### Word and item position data
____________________

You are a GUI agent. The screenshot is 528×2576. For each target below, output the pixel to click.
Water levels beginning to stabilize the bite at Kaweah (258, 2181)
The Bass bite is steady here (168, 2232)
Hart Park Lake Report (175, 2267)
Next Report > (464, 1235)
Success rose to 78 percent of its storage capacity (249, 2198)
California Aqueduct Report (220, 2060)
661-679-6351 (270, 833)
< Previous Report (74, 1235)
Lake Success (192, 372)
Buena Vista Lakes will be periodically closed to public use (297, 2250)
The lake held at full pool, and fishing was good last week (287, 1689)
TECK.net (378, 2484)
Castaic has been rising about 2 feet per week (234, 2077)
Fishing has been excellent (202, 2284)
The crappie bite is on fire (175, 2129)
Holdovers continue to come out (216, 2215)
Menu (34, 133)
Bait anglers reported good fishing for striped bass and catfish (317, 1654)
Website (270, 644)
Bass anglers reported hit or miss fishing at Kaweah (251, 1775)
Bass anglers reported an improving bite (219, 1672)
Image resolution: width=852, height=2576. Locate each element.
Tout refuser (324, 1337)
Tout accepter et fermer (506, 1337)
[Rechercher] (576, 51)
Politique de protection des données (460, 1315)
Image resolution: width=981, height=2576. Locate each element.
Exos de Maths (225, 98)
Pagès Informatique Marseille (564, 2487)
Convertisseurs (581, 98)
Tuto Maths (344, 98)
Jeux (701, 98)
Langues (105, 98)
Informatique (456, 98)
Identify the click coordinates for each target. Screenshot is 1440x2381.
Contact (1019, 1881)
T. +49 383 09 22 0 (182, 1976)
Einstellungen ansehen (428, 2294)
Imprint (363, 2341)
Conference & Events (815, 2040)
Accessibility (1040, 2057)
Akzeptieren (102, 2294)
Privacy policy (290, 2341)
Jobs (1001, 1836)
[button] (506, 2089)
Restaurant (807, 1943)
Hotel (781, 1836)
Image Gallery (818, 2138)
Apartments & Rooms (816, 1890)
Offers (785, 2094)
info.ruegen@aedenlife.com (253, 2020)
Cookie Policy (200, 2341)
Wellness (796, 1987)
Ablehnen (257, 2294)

____________________

### Directions
Rewrite the entries from the line that contains "Privacy policy (290, 2341)" through the last one. Keep each line's text, and shift every coordinate by adding 62 to both numbers in each pair.

### The result
Privacy policy (352, 2403)
Jobs (1063, 1898)
[button] (568, 2151)
Restaurant (869, 2005)
Hotel (843, 1898)
Image Gallery (880, 2200)
Apartments & Rooms (878, 1952)
Offers (847, 2156)
info.ruegen@aedenlife.com (315, 2082)
Cookie Policy (262, 2403)
Wellness (858, 2049)
Ablehnen (319, 2356)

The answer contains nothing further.